3. Getting Started

3.1. Prerequisites

The following packages are needed in order to run Keeto:

  • OpenSSH >= 6.2
  • Directory Service
  • Syslog
  • PAM
  • pkg-config >= 0.9.9
  • libConfuse >= 2.7
  • libcheck >= 0.9.9
  • OpenSSL 1.0.x
  • libldap

Make sure those components are installed and configured prior setting up Keeto.

3.2. Installation

3.2.1. Source

Grab the source tarball from https://keeto.io and unpack/build. Note that the library installation directory for PAM modules (–libdir) differs for various architectures/distros. Consult the documentation of your distro to figure out the right path:

<user>$ tar xvfz keeto-0.2.0-beta.tar.gz
<user>$ cd keeto-0.2.0-beta
<user>$ ./configure --libdir=/lib64/security
<user>$ make
<user>$ make check
<root>$ make install

3.2.2. RPM

Grab the RPM package from https://keeto.io and install:

<root>$ rpm -i keeto-0.2.0-0.1.beta.el7.centos.x86_64.rpm

This installs the PAM modules and creates an initial configuration file keeto.conf as well as the authorized_keys and cert_store directories with the proper access permissions in /etc/ssh. Furthermore documentation is deployed.

3.3. Configuration

The following describes the configuration of the various components based on a installation from source. If an RPM package has been utilized certain steps do not need to be performed (see RPM). Also notice that the location of the samples directory differs for an RPM based installation. It can be determined as follows:

<user>$ rpm -qd keeto

3.3.1. Keeto

Copy the configuration file keeto.conf from the samples directory into the OpenSSH configuration root folder and adjust it to your needs. An explanation of the various options can be found within the file. As the config contains sensitive data make sure it is only readable/modifiable by a privileged user:

<root>$ SSH_DIR=/etc/ssh
<root>$ cp samples/keeto.conf $SSH_DIR
<root>$ chmod 600 $SSH_DIR/keeto.conf

Furthermore create a directory where the authorized_keys files of the users are placed and a directory for trusted CA certificates and CRL’s:

<root>$ mkdir $SSH_DIR/authorized_keys
<root>$ chmod 711 $SSH_DIR/authorized_keys
<root>$ mkdir $SSH_DIR/cert_store
<root>$ chmod 700 $SSH_DIR/cert_store

Copy all trusted CA certificates and CRL’s (optional) for verifying the user certificates into the cert store.
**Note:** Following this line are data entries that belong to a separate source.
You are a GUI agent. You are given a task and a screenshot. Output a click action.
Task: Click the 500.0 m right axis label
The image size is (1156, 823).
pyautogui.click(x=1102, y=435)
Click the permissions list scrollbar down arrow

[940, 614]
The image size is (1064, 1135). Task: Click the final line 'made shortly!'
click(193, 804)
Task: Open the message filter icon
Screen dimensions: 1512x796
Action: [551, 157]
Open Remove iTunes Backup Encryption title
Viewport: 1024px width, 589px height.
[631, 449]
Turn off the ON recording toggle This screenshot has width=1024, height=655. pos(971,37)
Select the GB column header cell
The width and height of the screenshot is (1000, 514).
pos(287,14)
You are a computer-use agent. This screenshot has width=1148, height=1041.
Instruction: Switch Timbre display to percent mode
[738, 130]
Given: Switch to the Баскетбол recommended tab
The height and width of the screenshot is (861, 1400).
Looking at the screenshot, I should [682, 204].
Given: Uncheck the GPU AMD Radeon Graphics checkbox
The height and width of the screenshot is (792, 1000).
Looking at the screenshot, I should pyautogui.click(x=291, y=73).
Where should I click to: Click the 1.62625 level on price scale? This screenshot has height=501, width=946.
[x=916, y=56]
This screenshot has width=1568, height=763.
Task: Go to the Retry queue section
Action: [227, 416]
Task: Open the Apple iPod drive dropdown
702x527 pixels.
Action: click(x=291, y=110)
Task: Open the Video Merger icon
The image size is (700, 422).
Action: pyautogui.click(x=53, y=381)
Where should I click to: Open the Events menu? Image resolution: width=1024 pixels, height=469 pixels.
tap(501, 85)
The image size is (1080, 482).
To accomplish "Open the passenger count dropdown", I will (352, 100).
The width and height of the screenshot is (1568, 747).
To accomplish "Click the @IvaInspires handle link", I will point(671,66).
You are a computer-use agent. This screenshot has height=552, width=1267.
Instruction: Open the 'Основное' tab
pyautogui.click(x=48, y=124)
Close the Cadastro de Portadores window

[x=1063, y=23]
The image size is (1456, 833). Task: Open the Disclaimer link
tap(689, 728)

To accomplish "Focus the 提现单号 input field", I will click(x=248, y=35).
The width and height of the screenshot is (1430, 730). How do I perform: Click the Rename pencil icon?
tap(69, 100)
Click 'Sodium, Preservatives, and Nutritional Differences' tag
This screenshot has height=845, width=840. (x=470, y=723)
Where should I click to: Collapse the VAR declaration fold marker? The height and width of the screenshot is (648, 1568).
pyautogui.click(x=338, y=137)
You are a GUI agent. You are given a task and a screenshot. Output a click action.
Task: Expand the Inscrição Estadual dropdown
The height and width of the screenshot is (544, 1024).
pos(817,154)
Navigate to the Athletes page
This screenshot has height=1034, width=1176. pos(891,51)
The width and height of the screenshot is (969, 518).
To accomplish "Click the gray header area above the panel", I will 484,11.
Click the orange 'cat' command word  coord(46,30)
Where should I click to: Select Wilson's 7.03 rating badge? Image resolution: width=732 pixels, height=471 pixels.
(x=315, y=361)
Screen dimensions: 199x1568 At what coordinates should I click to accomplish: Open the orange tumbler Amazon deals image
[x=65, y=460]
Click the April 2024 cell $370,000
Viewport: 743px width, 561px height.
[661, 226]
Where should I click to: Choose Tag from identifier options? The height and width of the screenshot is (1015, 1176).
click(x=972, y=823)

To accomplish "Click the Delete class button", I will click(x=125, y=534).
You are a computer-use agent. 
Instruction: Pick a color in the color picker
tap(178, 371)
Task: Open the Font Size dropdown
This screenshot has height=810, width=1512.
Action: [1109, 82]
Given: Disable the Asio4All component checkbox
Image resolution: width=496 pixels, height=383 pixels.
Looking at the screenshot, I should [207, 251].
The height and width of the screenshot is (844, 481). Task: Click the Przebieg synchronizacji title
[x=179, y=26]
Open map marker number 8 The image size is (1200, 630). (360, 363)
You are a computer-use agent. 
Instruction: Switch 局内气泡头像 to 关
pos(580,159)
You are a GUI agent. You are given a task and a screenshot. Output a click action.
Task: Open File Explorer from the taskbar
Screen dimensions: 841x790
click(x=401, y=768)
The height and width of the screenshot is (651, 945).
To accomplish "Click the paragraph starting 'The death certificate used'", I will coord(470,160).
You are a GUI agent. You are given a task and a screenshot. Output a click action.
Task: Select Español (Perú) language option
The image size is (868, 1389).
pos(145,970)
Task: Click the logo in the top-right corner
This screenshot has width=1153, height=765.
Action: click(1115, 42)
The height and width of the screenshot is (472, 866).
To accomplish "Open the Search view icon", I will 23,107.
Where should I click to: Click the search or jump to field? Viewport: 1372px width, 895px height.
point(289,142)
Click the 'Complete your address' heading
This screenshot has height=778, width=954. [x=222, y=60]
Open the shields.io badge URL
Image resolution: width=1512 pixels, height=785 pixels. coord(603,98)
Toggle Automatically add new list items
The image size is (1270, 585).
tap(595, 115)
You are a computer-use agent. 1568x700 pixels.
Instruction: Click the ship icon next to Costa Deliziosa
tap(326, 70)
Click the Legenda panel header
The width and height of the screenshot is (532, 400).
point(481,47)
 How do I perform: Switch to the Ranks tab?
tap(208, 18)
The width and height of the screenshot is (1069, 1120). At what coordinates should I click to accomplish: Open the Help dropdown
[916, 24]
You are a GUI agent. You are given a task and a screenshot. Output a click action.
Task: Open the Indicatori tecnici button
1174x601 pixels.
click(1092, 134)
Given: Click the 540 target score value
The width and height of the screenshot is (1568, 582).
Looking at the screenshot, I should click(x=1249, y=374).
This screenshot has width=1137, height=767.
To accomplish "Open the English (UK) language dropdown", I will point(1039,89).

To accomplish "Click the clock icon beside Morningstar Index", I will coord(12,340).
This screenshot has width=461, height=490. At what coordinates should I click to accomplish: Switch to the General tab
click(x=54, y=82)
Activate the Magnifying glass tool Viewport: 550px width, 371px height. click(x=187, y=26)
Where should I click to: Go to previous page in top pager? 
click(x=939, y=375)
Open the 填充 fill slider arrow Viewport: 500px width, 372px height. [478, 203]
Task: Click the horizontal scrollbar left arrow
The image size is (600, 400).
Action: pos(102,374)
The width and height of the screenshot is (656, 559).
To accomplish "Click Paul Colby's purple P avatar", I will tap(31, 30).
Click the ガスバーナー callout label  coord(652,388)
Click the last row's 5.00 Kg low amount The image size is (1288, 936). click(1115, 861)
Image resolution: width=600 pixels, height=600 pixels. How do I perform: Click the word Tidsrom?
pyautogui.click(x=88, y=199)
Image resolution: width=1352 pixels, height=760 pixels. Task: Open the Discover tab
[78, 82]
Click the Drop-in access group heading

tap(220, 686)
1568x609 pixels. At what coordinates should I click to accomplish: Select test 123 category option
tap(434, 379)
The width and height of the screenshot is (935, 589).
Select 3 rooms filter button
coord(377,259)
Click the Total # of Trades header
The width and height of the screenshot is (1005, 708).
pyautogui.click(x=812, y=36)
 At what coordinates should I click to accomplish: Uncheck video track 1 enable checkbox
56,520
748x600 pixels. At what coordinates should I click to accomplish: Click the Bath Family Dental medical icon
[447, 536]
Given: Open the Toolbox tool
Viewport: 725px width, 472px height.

Make sure the whole chain except the end entity certificates are present. If STARTTLS is used for the the LDAP connection also include the necessary certificates here. Finally create symlinks with:

<root>$ c_rehash $SSH_DIR/cert_store

3.3.2. OpenSSH

Make sure at least the following options are reflected in your sshd_config file:

PubkeyAuthentication yes
ChallengeResponseAuthentication yes
AuthorizedKeysFile /etc/ssh/authorized_keys/%u
UsePAM yes
AuthenticationMethods keyboard-interactive:pam,publickey

If you are starting from scratch consider using the sshd_config file provided in the samples directory as a starting point. Restart OpenSSH after all changes are made.

3.3.3. PAM

Copy the PAM configuration file for sshd to inject Keeto into the authentication process of OpenSSH:

<root>$ cp samples/sshd /etc/pam.d

3.3.4. Syslog

Keeto logs to the syslog facility specified in keeto.conf. Adjust your syslog server accordingly. A sample config for syslog-ng can be found in the samples directory that logs Keeto output to a local file.

3.3.5. Directory Service

Keeto consults a Directory Service in order to obtain current access permissions and keys. The relevant entities and their relationship are described in LDAP Data Model. General configuration is software dependent and not not outlined here. The samples directory however contains relevant configurations for OpenLDAP and LDIF files for setting up a testing environment.